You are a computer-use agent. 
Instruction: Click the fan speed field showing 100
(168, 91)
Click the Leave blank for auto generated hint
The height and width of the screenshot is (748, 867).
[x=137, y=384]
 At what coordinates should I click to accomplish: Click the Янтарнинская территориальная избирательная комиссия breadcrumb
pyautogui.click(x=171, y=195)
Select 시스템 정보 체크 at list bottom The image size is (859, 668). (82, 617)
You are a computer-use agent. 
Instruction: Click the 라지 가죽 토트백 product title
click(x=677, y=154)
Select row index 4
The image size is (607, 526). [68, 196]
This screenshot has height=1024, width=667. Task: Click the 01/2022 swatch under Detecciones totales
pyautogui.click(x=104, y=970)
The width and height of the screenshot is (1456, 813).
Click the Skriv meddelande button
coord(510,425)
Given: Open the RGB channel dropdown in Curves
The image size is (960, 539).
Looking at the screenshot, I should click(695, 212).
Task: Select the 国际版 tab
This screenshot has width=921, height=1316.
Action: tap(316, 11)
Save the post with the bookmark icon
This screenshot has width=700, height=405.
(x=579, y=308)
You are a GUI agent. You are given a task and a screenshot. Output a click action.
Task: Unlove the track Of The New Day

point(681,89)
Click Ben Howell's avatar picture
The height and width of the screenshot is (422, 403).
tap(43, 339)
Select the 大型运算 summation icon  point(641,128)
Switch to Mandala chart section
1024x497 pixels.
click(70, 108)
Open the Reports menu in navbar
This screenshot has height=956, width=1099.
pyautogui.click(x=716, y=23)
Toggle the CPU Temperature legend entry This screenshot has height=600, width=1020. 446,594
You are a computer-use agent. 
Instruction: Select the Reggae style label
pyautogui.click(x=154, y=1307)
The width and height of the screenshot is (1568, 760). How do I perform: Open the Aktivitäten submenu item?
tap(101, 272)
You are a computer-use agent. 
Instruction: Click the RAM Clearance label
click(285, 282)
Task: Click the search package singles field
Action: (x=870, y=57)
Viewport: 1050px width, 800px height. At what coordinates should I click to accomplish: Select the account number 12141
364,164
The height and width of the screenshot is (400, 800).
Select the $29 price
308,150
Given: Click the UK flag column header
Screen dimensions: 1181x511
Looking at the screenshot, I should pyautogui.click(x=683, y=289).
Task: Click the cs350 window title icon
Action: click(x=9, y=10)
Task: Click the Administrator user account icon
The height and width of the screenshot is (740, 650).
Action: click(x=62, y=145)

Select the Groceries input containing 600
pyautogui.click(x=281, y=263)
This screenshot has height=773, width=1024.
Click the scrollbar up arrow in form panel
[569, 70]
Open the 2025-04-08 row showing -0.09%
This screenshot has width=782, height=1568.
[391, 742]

Work request –
Please give an exact copy of the lines above, beginning with the line containing "The image size is (960, 539)." and running through the line containing "You are a GUI", and of no other lines.

Your response –
The image size is (960, 539).
Looking at the screenshot, I should click(695, 212).
Task: Select the 国际版 tab
This screenshot has width=921, height=1316.
Action: tap(316, 11)
Save the post with the bookmark icon
This screenshot has width=700, height=405.
(x=579, y=308)
You are a GUI agent. You are given a task and a screenshot. Output a click action.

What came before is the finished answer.